Widely renown as one of the world’s most talented and creative chefs, Diego Muñoz flawlessly executes a complex layering of flavours with extreme attention to detail with an innovative and clean style.
Former Executive Chef at the world renowned Astrid y Gastón in Lima, Peru, where he during four years took the restaurant from #42 to #14 on The World’s 50 Best Restaurant’s List and #2 of Best Latin American Restaurants.
Now an explorer on a global tour and nomadic year through 22 different countries, kitchens and cultures in Europe, South, – Central and North America, Russia, Asia and the Middle East, working with collaborations, exclusive dinner parties, lectures, charity and gastronomic festivals.
Diego Muñoz started his career in 1998 when admitted to the prestigious Le Cordon Bleu in Canada and Paris. At the latter he was awarded “Le Grande Diplôme” – first price in culinary arts and pastry.

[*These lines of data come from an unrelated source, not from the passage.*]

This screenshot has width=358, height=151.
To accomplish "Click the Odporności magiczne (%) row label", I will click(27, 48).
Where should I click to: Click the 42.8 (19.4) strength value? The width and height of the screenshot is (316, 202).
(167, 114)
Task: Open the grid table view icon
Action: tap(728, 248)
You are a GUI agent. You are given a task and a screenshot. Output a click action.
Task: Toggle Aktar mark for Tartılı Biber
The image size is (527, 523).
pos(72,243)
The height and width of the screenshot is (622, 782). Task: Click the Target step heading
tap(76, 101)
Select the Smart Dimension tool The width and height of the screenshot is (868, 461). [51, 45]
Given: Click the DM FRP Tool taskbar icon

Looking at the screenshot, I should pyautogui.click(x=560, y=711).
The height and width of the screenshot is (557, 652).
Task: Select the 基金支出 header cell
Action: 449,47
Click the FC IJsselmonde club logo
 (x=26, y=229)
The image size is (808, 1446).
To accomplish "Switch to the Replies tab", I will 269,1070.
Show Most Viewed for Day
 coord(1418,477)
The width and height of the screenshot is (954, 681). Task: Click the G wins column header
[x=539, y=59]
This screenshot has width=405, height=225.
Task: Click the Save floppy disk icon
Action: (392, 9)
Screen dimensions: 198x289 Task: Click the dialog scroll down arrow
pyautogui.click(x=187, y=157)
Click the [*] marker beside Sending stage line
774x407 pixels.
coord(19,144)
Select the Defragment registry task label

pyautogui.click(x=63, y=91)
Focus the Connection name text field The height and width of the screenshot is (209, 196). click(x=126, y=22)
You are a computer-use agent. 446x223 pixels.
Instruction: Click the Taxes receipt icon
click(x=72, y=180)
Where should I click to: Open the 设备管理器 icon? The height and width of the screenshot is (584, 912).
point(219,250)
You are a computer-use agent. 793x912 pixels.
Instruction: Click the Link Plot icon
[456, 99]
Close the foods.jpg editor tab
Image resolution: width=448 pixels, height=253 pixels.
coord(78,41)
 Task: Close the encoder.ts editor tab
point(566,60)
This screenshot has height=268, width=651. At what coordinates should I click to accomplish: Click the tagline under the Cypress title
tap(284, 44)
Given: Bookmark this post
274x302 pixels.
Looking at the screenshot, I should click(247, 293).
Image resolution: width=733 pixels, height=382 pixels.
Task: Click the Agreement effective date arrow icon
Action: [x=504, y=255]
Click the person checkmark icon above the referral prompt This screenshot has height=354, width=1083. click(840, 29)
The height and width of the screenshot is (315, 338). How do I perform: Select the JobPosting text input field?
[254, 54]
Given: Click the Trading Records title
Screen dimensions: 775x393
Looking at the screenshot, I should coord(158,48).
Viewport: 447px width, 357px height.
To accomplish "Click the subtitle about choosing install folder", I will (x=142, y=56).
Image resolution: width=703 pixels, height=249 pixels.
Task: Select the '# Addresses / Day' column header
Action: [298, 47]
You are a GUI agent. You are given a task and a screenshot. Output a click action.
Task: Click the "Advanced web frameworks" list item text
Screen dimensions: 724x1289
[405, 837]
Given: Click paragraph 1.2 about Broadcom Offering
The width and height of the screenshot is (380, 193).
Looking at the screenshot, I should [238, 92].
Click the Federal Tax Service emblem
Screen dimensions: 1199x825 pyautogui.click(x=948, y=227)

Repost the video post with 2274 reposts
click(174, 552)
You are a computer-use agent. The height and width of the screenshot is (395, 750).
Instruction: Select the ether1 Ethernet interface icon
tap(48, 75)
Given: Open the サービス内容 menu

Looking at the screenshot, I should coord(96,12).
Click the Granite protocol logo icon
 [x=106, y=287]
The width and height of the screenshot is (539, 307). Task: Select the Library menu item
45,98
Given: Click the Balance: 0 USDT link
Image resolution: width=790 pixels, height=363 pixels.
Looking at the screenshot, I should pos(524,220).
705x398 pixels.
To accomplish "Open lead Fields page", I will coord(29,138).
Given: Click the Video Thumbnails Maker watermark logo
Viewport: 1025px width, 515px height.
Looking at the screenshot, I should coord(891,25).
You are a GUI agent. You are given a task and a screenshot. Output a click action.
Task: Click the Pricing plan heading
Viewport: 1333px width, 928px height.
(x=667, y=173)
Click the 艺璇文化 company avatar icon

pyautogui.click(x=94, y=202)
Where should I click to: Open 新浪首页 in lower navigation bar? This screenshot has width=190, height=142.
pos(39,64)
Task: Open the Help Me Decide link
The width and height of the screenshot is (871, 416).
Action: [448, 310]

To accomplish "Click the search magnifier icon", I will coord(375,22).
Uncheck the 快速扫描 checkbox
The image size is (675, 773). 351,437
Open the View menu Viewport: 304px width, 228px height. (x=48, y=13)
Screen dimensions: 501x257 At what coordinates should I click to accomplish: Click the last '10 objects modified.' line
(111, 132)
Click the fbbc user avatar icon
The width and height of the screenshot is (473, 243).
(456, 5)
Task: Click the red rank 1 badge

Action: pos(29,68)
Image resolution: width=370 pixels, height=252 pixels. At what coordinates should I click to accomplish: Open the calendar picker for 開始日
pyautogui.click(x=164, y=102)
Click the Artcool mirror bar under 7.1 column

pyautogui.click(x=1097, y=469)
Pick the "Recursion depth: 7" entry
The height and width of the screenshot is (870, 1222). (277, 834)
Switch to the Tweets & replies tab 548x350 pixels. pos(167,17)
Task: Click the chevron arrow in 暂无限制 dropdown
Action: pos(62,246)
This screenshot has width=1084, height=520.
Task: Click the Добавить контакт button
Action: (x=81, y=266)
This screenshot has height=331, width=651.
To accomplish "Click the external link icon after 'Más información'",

He worked at Mugaritz and El Bulli, before moving to Australia where he revolutionized the kitchen at Bilson’s.
For Diego Muñoz it’s all about quality and sustainability, using only ingredients that come from the best producers and most humane farms. He focuses on using produce from locals ensuring both quality and helping local farmers survive.
Widely renown as one of the world’s most talented and creative chefs, Diego Muñoz exquisite cuisine is flawlessly executed with a complex layering of flavors and attention to detail. An excellence that has drawn attention from all parts of the world towards the capital of Peru.
But at the end of the day Chef Muñoz has a humble approach to his talent and would prefer to be in front of the stove instead of the camera any day. Some of his recipes will however soon be made available to the public, as he has created more than 150 unique recipes intended soon to be release in a cookbook.
Diego Muñoz has devoted 2016 to culinary exploration, adventure and limited time-based projects around the world and offers his gastronomic excellence for lectures, food festivals, consultancy, private dining and exclusive dinner parties.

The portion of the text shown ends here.